I have nothing to say about games; I'm simply the wrong customer. Out of curiosity I loaded Smule's Magic Piano, and Korg's iELECTRIBE, Accordio and miniSynth Pro. Very impressive although, again, I'm not the target. As food for thought and extrapolation, I typed "iPad game" into Google: 112 million hits.

eReader

After two weeks, Apple's iBooks and Amazon's Kindle still look good. I hear the debate about e-ink versus backlit screen. I don't mind reading on a computer screen, but I also like paper. I can load a math textbook from the Kindle bookstore on my iPad, and solve exercises using pen and paper. As an investor, I'll be watching what the iPad (and its competition) does for-or to-the textbook industry.

Turning to newspapers and magazines, I like the agitation surrounding the iPad. The presentation I gave to the Presse Magazine conference in Paris last week confirmed the enthusiasm and the anxiety. There's much skill, energy and €€ in play.

I've tried the New York Times, USA Today, The Wall Street Journal, Time, Popular Science, GQ, the Zinio magazine distribution app, Paris Match and Le Monde. They're all promising but they show that the genre still needs work on both the UI side and particularly with the business models. I have an aversion to subscriptions that make it difficult to cancel, and only Le Monde lets me buy a single issue using their in-app purchase mechanism.

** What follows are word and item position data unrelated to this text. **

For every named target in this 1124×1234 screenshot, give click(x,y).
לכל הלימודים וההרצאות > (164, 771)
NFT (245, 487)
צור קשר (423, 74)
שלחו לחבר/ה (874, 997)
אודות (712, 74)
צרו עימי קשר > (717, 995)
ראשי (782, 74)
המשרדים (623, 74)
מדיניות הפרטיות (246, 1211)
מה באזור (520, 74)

Regarding the UI, the gold dust needs to settle for some, while others need to lose their East Block smell. The former (names withheld) enjoy the new UI toys a bit too much. They're tiring, distracting. The latter need to do better than a timidly sexed-up screen replica of the paper-based product.

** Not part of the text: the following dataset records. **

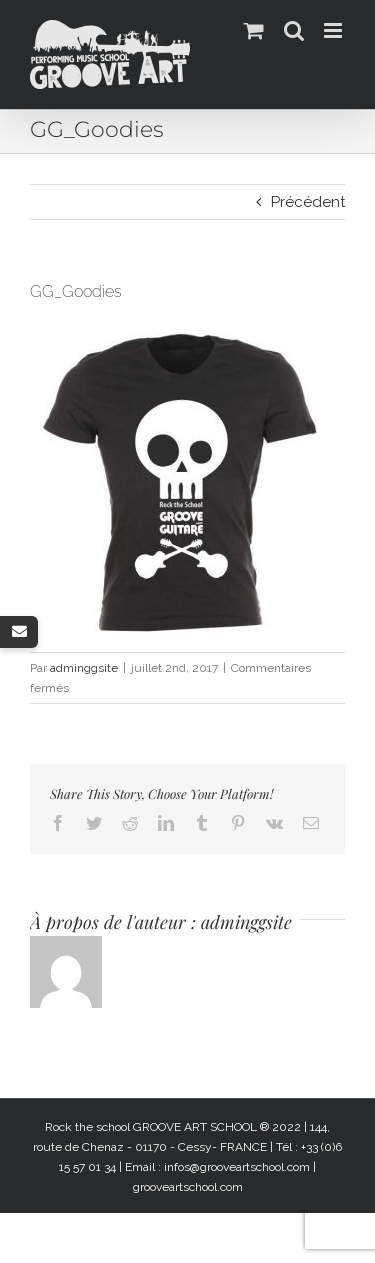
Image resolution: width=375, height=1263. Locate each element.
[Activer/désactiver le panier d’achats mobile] (254, 30)
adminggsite (84, 668)
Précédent (308, 202)
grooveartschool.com (188, 1187)
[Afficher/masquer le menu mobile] (334, 30)
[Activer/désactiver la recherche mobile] (294, 30)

Still, I'm hopeful. There's no good culture without bad taste; the excesses prove that designers are pushing the envelope and conquering uncharted territory. The medium has yet to coalesce and find its sui generis place, but I'm optimistic because there's enough competition, interest, and customers to make "it" happen-a thriving electronic newspaper and magazine industry. As for Apple's role as an advertising platform (iAd?), that, too, will be worth watching.

Presentation

Keynote, Apple's PowerPoint-compatible superset app, shows us the iPad idiosyncrasies. I brought the official iPad-to-VGA adapter with me to Paris, hooked it up, and hoped for the best. Zero setup, as we have come to expect, with no fiddling with F-keys or Desktop Properties. The projector displayed the presentation while my iPad displayed a (limited) presenter's console. But, wait, switching out of Keynote, there's no way to display the main screen. The iPad manual says I can display photos using a projector, but there's not a word about a general replica of the iPad screen. At the conference I tried to show a movie but got an "Unauthorized" message, instead.


The conference organizers had insisted: Don't forget the VGA adapter for the iPad. I didn't. But, while I brought two machines for friends, I forgot to pack mine. No problem…almost. My configuration automagically resurrected itself on one of the spare machines when connected to iTunes. This gave me the opportunity to use MobileMe's Find My iPhone service. It found my two iPads, the one left behind in my office and its freshly minted clone. The one in it found in Paris is shown below:

I could lock it, display a message on it, or remotely wipe its content. I chose the latter, I'll see the results when I get back. In the meantime, as advertised in the screenshot above, the one left behind is now "dead".


Conclusion and memoriam

Has the long-suffering tablet device finally emerged? The iPad isn't perfect but, for me, it's more than good enough, and extrapolating from the iPhone trajectory since 2007 we'll see a steady string of improvements, especially if competitors such as HP and (the now-disliked) Google spur Apple and drive investment and creativity.

A final word…for Bill Gates. In 2001, he predicted that within five years, the Tablet PC would be the most popular form of PC sold in America. The timing was off, but he might end up being right, even if he might not enjoy the fruits of his vision. Being a visionary is a bitch. Bill's prediction was only one of a long string going back to Dynabook, Newton, Grid, Go and other prophecies. The iPad might be the real thing, finally.